§ EXCERPT PROVIDED:
ABSTRACTS:

Henry Cohn
Title: Horosphere Packings

Abstract: We study packings with horospheres in hyperbolic space, and highlight the role of number theory. We construct packings using certain semisimple group schemes over Z, analyze the packings in terms of number-theoretic properties of these groups, and show how to use trace formula arguments to prove density bounds. This is joint work with Thomas Hales, Jacob Lurie, and Peter Sarnak.

CheeWhye Chin
Title: Lafforgue's Work on the Langlands Correspondence over Function Fields

Abstract: This will be an expository account of Lafforgue's theorem on the Langlands Correspondence for GL(r) over function fields. I will give precise statements of the fundamental results of Lafforgue, and indicate the key ingredients used in his proof. Time permitting, I will also discuss the applications of this theorem to arithmetic geometry and representation theory.

Michael Bennett
Title: Perfect Powers from Progressions

Abstract: In this talk, we will discuss how techniques from the theory of Galois representations and modular forms can be brought to bear on a classical question of Erdos on whether the product of consecutive terms in an arithmetic progression can be a perfect power.

Karl Rubin
Title: Kolyvagin Systems

Abstract: In its simplest setting, Kolyvagin's construction attaches to each cyclotomic unit 1- zeta_pn a "derivative" element in Q(zeta_p)^x/ (Q(zeta_p)^x)^{p^k} for appropriate k. Kolyvagin then uses these elements to bound the ideal class group of Q(zeta_p).

It turns out that this collection of derivative elements has more structure than had previously been recognized. In this talk I will discuss joint work with Barry Mazur, in which we attempt to understand more fully what these derivative elements are, and what they are good for.

(Click-target data)
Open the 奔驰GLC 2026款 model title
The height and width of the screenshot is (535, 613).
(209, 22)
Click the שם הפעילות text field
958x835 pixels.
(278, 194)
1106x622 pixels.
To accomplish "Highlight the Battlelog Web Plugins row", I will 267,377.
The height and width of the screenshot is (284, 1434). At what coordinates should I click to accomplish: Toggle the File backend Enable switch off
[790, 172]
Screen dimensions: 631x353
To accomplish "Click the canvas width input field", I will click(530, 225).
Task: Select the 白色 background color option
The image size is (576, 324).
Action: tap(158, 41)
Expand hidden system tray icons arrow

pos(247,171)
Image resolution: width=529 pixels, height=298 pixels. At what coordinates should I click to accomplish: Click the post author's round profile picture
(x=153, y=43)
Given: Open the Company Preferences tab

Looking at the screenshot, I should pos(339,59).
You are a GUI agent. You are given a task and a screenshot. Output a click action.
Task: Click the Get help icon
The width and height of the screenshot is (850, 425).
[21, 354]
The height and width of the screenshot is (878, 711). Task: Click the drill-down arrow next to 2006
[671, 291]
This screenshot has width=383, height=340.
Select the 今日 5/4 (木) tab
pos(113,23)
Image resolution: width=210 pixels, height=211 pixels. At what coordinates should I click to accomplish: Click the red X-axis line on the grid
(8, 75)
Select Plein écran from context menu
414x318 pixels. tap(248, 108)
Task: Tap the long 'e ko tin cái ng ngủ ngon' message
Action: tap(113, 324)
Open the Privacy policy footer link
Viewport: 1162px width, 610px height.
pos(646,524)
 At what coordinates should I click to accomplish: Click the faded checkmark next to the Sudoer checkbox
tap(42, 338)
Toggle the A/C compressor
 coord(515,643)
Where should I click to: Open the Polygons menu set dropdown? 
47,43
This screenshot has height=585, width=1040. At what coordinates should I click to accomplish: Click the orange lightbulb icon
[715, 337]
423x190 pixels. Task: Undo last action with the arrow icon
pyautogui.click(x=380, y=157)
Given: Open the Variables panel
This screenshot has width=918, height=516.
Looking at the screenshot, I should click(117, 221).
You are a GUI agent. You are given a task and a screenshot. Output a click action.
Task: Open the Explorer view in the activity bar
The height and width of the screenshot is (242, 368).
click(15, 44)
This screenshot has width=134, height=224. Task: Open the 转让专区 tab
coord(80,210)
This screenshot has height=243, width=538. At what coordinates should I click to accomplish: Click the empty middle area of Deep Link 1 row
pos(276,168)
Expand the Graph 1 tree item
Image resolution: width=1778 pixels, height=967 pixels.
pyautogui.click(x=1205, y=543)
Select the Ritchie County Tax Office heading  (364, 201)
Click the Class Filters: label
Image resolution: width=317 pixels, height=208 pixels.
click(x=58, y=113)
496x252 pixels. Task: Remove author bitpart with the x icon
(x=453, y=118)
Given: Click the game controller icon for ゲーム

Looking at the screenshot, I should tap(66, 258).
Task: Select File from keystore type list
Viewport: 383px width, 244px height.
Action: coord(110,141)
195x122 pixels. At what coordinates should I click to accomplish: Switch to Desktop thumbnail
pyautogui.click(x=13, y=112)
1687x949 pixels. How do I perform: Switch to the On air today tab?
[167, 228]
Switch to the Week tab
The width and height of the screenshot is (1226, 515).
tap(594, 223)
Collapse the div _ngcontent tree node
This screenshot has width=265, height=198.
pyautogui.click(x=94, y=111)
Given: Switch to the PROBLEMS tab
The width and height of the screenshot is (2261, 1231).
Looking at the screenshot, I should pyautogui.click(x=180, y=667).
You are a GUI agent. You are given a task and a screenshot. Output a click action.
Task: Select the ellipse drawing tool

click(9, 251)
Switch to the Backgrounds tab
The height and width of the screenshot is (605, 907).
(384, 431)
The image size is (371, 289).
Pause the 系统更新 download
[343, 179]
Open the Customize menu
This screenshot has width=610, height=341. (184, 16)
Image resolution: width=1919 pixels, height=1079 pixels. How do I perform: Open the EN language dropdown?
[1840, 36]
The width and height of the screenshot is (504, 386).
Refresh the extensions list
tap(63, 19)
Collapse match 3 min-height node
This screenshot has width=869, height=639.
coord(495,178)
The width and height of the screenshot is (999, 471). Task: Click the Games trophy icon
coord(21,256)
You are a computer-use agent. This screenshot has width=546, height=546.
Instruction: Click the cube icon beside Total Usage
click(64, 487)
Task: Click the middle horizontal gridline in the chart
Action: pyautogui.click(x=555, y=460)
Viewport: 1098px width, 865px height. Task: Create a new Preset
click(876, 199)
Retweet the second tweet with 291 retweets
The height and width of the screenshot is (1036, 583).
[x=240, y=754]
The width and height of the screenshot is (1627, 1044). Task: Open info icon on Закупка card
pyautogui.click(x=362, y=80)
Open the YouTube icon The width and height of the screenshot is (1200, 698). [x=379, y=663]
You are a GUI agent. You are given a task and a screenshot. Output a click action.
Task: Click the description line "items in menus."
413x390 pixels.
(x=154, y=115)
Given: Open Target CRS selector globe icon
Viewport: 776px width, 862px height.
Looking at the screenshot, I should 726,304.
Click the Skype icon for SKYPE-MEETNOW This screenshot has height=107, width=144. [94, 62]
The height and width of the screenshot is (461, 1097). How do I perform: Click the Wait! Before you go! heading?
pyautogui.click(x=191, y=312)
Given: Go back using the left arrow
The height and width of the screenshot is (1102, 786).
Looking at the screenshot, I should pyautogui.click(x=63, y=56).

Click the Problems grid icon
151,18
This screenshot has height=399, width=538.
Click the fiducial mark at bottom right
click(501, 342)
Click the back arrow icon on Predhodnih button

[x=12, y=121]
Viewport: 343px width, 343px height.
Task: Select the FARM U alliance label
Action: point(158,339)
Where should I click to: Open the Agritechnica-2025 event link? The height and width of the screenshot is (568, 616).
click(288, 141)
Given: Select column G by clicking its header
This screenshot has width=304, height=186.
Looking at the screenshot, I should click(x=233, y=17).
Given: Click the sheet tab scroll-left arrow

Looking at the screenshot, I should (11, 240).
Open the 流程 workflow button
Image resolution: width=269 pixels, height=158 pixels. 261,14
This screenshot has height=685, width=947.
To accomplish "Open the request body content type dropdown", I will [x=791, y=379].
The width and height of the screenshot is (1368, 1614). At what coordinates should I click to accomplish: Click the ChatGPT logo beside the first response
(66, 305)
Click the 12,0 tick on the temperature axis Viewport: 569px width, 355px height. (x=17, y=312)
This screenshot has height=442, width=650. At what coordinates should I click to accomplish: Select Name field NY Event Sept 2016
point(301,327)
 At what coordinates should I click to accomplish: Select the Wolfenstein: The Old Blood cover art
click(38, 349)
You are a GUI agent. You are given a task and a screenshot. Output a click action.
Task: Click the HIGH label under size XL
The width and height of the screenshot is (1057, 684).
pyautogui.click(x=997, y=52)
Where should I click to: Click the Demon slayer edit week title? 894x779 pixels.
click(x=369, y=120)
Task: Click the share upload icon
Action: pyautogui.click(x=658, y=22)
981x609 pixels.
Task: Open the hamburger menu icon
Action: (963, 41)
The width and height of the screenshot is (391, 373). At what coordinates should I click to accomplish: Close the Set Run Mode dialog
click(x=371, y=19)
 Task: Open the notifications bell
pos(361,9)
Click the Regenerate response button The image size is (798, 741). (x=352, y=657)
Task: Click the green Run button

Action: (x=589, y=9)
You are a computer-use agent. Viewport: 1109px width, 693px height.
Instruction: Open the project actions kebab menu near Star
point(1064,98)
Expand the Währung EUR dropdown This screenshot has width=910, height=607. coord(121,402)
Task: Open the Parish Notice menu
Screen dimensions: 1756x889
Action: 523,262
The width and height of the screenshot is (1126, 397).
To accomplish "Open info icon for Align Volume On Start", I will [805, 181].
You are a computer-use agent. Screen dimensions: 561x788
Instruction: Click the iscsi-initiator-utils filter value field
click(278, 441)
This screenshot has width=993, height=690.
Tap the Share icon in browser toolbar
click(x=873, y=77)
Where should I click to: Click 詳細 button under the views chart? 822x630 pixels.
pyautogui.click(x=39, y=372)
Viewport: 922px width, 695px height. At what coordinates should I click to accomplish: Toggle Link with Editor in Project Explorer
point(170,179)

§ WHAT YOU ARE ASKED TO DO: Copy the talk abstracts from "Abstract: We study" up to and including "and representation theory.", replacing "expository" with "introductory".

§ TASK OUTPUT:
Abstract: We study packings with horospheres in hyperbolic space, and highlight the role of number theory. We construct packings using certain semisimple group schemes over Z, analyze the packings in terms of number-theoretic properties of these groups, and show how to use trace formula arguments to prove density bounds. This is joint work with Thomas Hales, Jacob Lurie, and Peter Sarnak.

CheeWhye Chin
Title: Lafforgue's Work on the Langlands Correspondence over Function Fields

Abstract: This will be an introductory account of Lafforgue's theorem on the Langlands Correspondence for GL(r) over function fields. I will give precise statements of the fundamental results of Lafforgue, and indicate the key ingredients used in his proof. Time permitting, I will also discuss the applications of this theorem to arithmetic geometry and representation theory.